Segment Start: Source information
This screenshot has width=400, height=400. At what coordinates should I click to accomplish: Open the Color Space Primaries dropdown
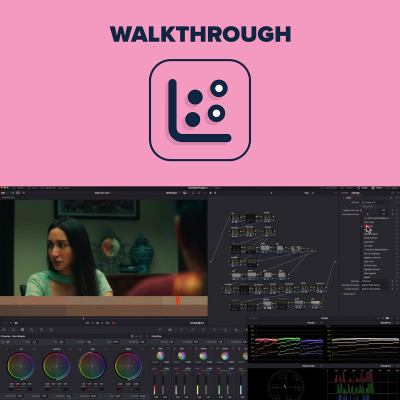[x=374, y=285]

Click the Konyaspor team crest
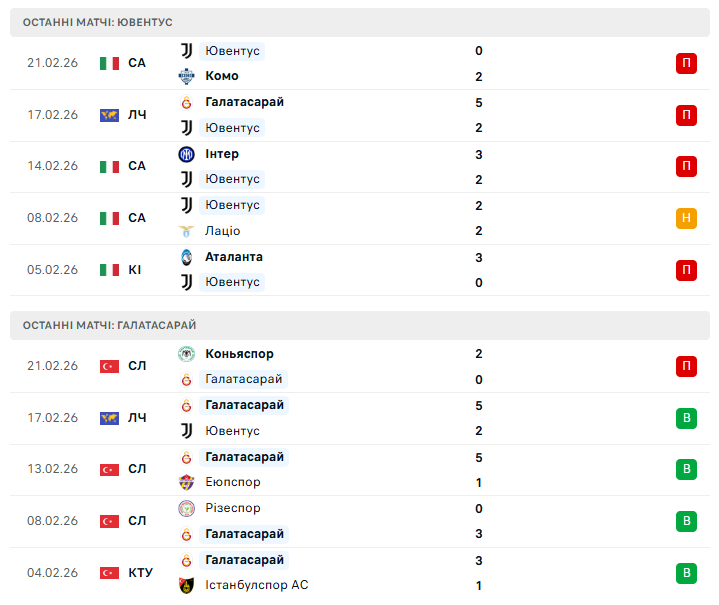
Segment End: Source information
Segment Start: Source information
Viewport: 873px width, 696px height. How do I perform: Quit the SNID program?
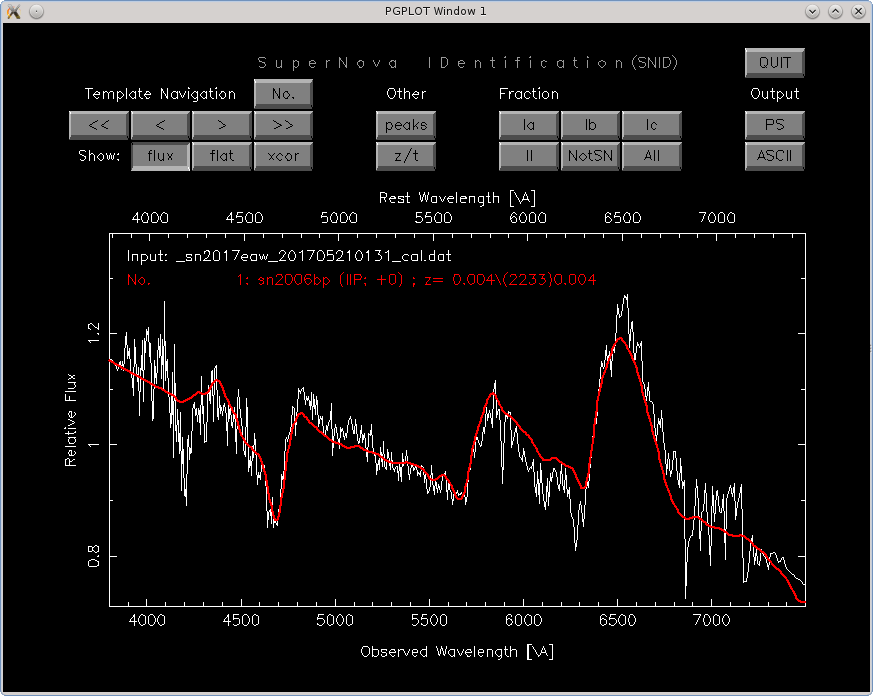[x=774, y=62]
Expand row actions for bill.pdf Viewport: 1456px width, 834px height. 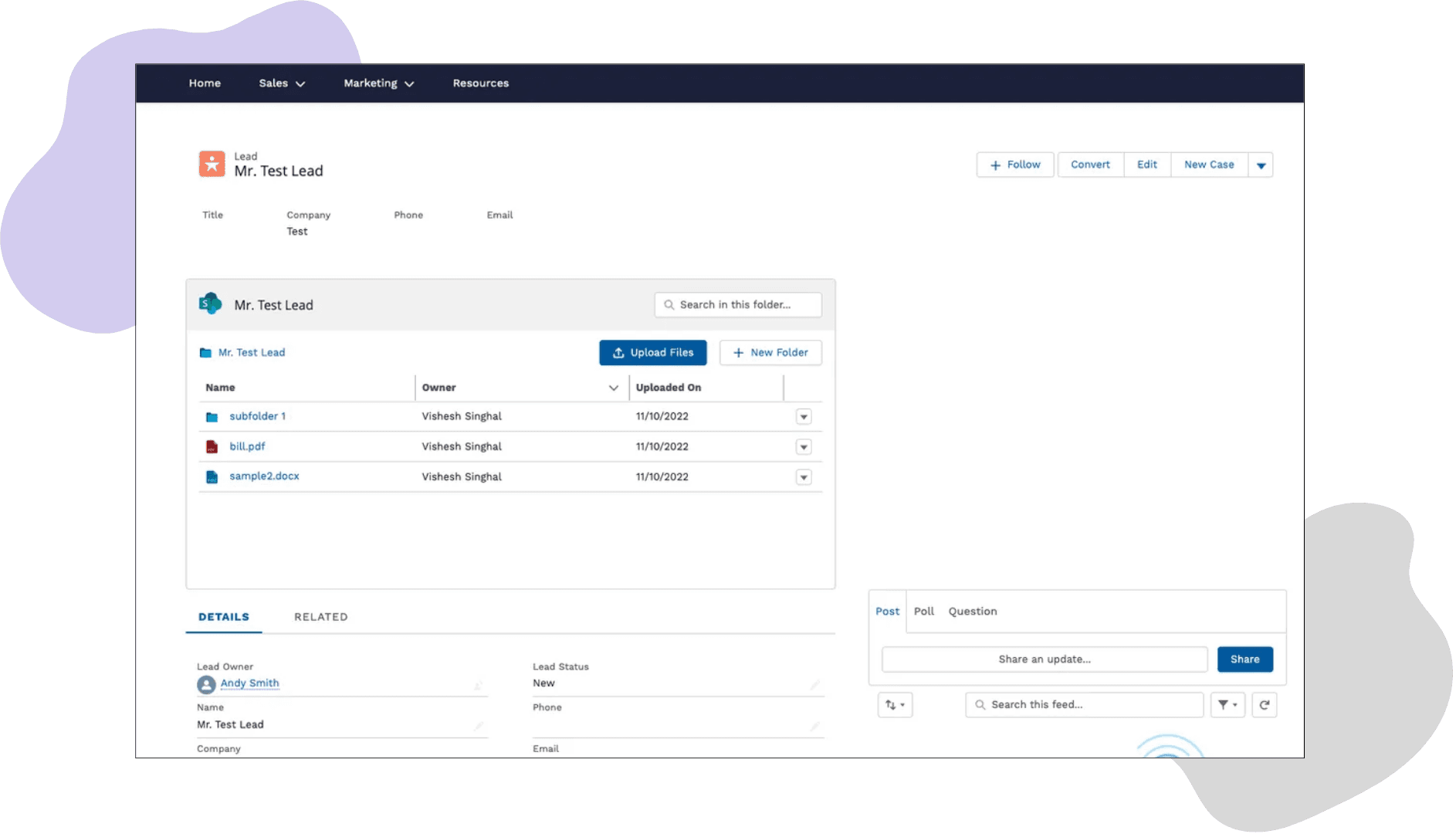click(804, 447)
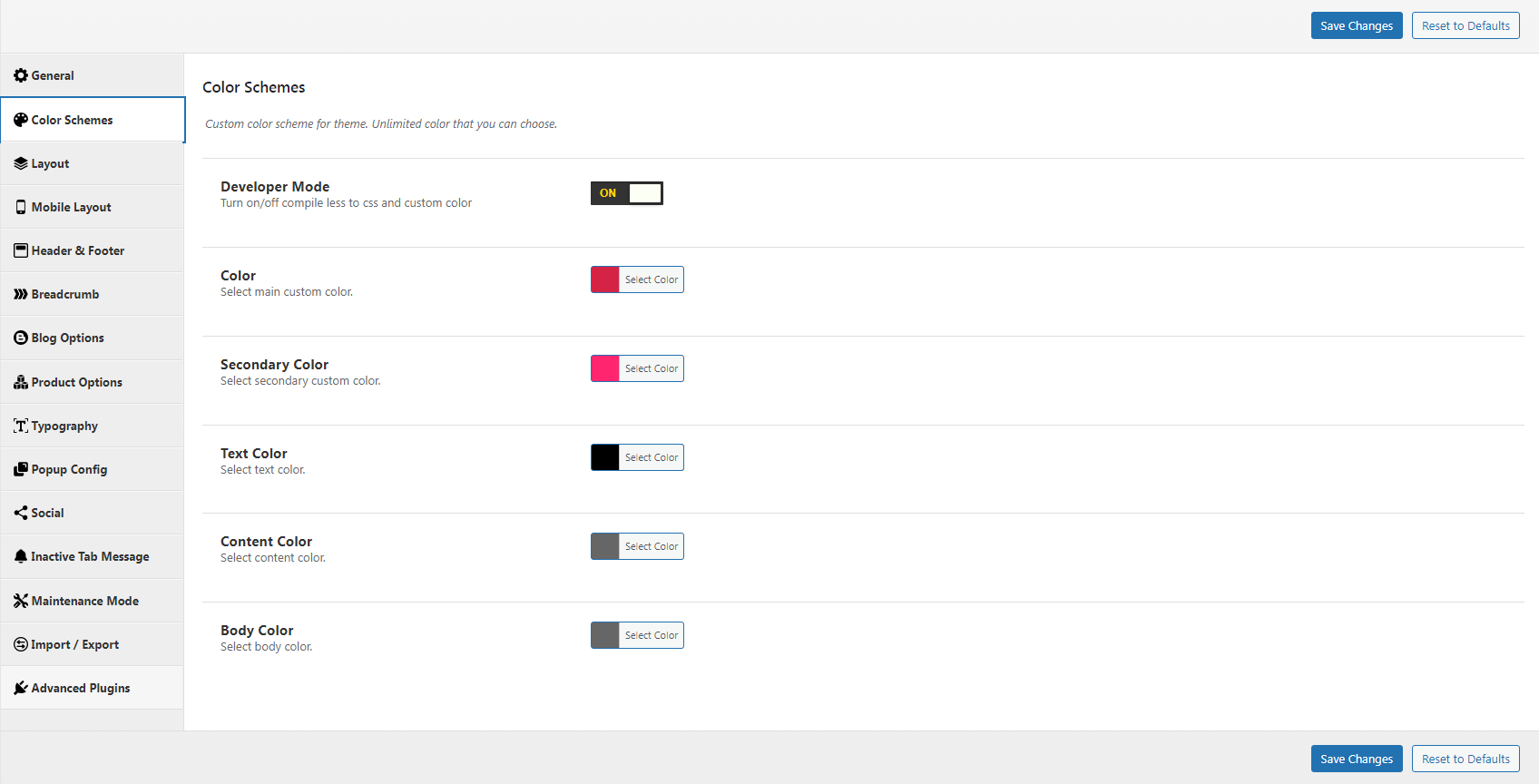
Segment End: Source information
» Problem to work on
Copy needed, without pictures: the lines of the listing above from the line containing "This screenshot has" up to and including the line containing "Click the Konyaspor team crest", set down exactly.

» Answer section
This screenshot has width=400, height=400. At what coordinates should I click to accomplish: Open the Color Space Primaries dropdown
[x=374, y=285]

Click the Konyaspor team crest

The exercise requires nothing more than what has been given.